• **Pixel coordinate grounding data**
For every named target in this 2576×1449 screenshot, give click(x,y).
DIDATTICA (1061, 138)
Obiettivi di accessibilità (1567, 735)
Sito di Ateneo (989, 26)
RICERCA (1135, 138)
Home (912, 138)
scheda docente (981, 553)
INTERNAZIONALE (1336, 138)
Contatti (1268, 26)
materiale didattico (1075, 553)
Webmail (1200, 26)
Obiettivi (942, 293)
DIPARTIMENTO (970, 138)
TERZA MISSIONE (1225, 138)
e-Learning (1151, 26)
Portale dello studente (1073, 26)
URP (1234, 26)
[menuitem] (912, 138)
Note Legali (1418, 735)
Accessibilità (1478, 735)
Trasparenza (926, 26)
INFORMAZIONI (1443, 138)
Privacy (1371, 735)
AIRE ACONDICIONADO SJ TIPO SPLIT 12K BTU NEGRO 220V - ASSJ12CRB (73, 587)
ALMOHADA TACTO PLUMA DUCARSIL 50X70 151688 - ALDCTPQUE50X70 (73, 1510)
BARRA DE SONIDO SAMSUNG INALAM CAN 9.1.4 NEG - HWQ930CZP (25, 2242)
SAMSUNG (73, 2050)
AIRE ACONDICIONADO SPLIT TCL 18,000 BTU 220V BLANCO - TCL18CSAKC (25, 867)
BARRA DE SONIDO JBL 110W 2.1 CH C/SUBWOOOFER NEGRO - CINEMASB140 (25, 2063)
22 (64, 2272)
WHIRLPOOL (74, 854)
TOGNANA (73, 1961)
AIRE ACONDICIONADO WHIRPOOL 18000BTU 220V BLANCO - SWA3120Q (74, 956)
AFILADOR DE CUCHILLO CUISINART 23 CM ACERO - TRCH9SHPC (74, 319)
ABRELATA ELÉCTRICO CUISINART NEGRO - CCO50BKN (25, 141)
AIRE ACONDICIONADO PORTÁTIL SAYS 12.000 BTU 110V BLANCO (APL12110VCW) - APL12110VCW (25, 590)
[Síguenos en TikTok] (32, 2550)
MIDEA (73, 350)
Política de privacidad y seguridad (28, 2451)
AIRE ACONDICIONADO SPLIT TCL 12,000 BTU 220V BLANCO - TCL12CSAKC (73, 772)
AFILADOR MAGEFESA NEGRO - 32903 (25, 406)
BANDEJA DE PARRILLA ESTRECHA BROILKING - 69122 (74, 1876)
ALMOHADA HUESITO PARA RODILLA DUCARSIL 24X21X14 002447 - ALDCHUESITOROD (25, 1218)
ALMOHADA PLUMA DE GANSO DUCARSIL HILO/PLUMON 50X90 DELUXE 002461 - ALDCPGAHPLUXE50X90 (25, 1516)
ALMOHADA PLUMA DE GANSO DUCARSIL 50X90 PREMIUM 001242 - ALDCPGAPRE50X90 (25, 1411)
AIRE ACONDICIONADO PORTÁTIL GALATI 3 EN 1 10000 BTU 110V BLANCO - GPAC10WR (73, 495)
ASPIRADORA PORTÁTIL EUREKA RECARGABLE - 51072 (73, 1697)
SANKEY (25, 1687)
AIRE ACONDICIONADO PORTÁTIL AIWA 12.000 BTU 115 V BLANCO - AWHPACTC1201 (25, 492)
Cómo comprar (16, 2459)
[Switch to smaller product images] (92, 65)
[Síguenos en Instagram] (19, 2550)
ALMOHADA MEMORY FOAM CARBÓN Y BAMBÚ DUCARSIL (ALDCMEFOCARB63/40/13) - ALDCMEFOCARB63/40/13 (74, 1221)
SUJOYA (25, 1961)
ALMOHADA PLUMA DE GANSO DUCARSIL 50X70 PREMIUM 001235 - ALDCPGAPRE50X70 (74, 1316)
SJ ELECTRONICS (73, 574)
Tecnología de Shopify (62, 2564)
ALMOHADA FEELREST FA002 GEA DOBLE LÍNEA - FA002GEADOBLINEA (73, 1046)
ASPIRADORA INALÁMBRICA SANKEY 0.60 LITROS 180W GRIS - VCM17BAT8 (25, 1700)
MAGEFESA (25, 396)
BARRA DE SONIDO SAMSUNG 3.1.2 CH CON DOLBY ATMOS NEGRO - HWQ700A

• **Exercise**
Only the lines that contain the string "PREMIUM" should be copied from the entries above.

• **Reply to the exercise**
ALMOHADA PLUMA DE GANSO DUCARSIL 50X90 PREMIUM 001242 - ALDCPGAPRE50X90 (25, 1411)
ALMOHADA PLUMA DE GANSO DUCARSIL 50X70 PREMIUM 001235 - ALDCPGAPRE50X70 (74, 1316)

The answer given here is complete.